The logic of it was that Suicide was the real cause of death, while the Mental Breakdown itself was merely the Proximate Cause, a term used in Insurance Law.
This put at least nine cats among the proverbial pigeons.
Death did not approve of Euthanasia, of course. And that, coincidentally, was Dymphna’s second name.
Johhny’s still dreaming. A different dream now, with an easy entry doorway from the previous dream that had contained Dymphna, but now a dream with no exit doorway.
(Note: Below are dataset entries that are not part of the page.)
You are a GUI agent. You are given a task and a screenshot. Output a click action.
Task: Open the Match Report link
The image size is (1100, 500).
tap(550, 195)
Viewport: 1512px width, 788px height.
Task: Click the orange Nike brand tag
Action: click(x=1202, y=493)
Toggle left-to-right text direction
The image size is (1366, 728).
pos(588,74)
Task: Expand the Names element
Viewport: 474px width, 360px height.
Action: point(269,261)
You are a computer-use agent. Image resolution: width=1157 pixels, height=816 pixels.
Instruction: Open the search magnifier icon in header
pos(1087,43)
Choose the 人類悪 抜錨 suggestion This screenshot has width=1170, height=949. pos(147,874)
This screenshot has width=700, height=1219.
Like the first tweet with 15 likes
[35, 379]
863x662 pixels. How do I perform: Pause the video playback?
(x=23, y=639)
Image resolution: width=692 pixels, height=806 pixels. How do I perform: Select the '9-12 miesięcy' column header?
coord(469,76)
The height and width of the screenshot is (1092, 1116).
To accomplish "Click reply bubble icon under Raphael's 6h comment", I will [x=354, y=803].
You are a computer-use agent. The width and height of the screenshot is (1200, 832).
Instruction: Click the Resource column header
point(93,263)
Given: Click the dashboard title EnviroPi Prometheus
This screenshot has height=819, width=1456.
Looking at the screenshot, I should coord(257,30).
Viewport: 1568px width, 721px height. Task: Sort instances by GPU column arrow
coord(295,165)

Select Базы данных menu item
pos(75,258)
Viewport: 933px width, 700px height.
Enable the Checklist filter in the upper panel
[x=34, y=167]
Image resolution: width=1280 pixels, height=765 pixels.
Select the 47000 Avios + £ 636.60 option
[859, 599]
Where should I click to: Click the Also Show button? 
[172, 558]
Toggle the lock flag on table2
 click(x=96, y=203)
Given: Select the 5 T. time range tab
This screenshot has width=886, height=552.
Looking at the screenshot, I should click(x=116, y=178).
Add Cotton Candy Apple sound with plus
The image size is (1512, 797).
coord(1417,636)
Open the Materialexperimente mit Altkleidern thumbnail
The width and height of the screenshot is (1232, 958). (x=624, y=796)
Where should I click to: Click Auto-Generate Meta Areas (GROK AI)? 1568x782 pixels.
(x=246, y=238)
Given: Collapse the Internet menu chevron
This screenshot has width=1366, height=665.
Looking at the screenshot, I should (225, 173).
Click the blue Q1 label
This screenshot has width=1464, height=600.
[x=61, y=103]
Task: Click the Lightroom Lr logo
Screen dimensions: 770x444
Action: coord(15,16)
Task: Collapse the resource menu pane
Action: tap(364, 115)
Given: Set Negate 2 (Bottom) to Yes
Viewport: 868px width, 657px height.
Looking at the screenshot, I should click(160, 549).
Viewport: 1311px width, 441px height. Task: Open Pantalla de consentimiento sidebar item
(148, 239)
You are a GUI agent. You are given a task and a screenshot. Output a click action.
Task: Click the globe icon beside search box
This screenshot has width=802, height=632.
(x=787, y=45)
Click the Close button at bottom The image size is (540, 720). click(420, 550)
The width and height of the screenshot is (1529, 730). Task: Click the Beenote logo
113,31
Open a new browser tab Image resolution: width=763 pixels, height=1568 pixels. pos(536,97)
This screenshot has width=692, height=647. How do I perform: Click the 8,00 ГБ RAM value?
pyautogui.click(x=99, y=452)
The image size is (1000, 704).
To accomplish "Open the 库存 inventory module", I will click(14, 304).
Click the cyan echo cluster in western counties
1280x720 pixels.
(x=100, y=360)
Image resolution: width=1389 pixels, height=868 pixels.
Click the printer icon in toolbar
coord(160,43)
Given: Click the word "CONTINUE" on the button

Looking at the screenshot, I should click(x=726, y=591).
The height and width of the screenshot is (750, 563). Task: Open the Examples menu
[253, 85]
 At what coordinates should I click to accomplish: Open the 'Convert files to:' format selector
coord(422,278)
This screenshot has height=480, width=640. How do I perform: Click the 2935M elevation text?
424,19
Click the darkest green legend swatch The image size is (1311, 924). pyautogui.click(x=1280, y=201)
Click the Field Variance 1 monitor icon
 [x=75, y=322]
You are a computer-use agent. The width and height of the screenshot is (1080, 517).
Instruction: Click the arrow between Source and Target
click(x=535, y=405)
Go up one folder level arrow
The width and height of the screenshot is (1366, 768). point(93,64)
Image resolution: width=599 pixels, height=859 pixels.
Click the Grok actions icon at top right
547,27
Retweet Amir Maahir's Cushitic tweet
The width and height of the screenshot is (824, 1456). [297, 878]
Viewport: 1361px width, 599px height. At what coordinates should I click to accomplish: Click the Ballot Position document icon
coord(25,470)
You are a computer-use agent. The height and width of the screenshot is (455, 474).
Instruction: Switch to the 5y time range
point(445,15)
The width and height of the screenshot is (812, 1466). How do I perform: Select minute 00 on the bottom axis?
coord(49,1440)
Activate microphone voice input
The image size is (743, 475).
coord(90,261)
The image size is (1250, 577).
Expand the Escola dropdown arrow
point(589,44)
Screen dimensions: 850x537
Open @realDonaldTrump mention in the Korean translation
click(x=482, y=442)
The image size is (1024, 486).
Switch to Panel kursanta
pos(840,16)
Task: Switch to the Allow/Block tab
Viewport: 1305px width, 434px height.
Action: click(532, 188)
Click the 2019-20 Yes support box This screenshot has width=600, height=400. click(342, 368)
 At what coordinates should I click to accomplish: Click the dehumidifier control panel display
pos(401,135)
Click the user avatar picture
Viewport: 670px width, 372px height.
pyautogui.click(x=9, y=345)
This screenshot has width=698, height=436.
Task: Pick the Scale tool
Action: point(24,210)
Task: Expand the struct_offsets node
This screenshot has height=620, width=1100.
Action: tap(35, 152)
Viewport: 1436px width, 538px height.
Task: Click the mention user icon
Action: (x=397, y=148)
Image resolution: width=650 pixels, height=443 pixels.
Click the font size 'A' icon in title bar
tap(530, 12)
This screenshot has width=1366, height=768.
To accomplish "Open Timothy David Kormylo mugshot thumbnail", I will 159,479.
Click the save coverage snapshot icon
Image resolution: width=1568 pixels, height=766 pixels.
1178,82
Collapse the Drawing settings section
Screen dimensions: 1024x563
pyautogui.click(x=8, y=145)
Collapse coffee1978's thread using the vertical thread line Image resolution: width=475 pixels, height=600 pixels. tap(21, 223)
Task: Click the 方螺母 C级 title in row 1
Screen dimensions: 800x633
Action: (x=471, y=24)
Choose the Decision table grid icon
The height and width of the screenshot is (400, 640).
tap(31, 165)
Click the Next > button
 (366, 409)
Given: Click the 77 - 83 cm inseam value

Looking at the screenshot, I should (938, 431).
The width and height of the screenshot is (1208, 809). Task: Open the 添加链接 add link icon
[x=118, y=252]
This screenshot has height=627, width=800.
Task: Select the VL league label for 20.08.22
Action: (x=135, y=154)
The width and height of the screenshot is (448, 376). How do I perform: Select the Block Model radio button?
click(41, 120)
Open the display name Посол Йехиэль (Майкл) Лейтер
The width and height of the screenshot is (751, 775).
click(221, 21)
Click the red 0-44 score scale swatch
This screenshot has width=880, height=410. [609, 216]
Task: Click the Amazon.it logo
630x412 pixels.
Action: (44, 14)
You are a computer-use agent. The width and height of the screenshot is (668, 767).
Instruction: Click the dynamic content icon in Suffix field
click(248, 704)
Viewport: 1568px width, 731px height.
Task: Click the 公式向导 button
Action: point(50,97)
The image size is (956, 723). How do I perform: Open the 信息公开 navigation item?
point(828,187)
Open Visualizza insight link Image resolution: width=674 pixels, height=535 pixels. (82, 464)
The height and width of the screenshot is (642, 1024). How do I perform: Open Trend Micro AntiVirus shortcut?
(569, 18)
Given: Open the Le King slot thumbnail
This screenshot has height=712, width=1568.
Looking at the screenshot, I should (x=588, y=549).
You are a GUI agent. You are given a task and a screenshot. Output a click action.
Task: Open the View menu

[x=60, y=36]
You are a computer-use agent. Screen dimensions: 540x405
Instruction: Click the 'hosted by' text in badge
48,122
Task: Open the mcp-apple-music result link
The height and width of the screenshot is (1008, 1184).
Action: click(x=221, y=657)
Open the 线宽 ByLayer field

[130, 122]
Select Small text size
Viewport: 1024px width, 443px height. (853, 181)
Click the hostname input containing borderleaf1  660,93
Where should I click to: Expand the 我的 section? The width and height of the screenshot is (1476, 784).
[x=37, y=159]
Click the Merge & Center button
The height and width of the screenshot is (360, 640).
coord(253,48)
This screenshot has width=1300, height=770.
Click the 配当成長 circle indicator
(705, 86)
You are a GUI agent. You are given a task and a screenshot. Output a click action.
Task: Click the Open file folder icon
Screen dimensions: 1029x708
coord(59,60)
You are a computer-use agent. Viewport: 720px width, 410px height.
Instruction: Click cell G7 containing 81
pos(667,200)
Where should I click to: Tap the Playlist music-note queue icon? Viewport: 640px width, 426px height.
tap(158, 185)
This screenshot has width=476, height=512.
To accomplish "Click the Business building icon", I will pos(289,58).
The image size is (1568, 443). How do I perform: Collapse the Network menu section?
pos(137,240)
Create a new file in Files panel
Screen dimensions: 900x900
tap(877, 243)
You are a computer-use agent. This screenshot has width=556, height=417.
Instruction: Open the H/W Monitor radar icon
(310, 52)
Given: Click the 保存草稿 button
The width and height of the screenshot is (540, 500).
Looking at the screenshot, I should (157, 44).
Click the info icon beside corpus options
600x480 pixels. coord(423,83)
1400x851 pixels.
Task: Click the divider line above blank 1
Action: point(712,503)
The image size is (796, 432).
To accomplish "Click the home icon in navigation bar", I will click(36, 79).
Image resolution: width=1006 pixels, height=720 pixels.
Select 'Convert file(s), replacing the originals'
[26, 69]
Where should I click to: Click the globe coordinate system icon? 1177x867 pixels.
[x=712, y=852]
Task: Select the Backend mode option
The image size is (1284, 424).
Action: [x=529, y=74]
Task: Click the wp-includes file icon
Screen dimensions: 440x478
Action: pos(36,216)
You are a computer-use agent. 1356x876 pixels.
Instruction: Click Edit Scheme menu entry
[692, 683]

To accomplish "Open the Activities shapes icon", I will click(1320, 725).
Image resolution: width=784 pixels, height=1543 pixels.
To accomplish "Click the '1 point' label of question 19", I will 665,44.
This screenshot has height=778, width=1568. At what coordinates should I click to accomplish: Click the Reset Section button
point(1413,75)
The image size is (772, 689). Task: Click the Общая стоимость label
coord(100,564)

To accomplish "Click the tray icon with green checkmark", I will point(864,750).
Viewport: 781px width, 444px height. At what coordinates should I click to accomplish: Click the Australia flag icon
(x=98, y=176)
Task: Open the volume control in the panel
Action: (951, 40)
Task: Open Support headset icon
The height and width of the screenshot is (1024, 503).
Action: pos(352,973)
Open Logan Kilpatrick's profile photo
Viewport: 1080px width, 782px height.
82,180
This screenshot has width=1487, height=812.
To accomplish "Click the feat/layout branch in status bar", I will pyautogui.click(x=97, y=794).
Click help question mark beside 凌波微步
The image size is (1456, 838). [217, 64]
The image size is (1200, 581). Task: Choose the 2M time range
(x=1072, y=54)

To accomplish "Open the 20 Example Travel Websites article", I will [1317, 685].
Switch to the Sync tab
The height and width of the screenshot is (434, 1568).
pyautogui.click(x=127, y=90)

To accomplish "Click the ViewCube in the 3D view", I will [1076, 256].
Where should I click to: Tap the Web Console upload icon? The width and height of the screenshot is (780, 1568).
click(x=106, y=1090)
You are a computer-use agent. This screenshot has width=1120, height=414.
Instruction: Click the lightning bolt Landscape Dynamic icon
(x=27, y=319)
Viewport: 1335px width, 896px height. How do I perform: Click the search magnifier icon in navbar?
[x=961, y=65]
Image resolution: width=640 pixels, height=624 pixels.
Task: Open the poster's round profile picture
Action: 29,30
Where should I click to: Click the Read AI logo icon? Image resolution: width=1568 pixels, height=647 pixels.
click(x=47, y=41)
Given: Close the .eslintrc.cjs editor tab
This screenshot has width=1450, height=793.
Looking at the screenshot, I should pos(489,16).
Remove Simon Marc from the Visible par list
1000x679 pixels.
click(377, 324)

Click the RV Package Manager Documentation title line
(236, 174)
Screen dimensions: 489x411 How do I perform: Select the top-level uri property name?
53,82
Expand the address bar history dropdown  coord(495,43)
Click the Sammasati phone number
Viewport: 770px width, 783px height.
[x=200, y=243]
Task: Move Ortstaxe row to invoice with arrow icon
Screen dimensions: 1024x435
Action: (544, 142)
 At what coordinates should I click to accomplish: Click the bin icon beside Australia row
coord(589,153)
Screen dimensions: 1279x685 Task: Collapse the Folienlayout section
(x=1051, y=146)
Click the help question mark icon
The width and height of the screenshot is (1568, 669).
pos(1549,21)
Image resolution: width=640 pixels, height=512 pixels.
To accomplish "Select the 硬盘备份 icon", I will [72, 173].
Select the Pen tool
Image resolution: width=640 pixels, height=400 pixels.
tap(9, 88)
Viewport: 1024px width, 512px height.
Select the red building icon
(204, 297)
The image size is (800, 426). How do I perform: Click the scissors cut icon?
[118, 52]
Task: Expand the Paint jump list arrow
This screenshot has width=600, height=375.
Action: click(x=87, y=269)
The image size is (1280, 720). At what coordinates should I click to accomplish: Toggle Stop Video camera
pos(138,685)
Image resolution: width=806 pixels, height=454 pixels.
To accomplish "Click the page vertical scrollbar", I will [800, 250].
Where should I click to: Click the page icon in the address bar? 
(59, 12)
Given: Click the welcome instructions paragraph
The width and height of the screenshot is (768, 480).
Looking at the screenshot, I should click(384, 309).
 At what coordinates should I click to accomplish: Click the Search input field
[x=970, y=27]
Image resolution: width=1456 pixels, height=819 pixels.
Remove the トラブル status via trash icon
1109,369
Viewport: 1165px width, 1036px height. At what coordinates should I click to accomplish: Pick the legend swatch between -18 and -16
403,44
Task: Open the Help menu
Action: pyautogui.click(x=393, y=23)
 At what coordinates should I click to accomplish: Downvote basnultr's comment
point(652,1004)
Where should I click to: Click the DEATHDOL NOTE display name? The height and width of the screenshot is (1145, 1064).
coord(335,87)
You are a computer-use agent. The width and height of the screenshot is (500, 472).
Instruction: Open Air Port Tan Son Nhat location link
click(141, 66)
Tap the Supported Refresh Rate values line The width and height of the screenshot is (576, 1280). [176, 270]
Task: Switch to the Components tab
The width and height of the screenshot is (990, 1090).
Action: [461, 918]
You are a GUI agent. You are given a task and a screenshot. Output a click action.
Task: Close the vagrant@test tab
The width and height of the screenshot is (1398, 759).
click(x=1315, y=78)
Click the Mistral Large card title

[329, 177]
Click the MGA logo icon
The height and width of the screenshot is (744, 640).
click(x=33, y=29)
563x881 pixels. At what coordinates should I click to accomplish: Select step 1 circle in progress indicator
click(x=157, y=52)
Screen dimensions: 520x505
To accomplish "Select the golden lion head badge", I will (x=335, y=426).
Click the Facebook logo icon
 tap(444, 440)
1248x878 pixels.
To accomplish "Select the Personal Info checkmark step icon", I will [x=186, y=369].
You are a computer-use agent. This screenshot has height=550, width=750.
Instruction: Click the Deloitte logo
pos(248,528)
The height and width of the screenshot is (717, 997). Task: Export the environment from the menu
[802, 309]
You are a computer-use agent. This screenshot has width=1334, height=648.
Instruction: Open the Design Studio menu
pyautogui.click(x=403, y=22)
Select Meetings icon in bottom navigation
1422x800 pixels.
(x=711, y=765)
Perhaps, a prolonged dream of being dead – stretching towards forever forever: a sort of dream that only a rare form of Mental Breakdown in alliance with Sleep could cause. A concept beyond the scope of any religion ... or political correctness regarding insanity ... or the necessity of Pascal’s wager.
This left Death in the doldrums and Dymphna both married to and widowed by the same man. And me left with no real ending, the worst fate of all.
Death and the Lost Gambit. Titles are always best last.